TASK STATEMENT: Where the records below show a line containing "This screenshot has width=550, height=380.", start copying; end with the line containing "Screen dimensions: 1568x384", and copy it too.

------ DATA TO PROCESS

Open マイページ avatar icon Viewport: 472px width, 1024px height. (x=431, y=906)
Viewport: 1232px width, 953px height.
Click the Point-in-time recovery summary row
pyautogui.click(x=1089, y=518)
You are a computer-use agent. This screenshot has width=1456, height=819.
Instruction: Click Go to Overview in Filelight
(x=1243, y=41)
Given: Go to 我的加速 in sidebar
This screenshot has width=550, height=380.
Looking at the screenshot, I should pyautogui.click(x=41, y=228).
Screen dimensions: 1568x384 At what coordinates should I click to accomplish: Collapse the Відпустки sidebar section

------------
------ DATA TO PROCESS

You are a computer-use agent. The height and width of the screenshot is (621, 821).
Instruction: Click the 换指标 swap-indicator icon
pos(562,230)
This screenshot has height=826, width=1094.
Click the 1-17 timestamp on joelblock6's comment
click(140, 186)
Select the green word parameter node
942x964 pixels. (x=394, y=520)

------------

THE ANSWER:
This screenshot has width=550, height=380.
Looking at the screenshot, I should pyautogui.click(x=41, y=228).
Screen dimensions: 1568x384 At what coordinates should I click to accomplish: Collapse the Відпустки sidebar section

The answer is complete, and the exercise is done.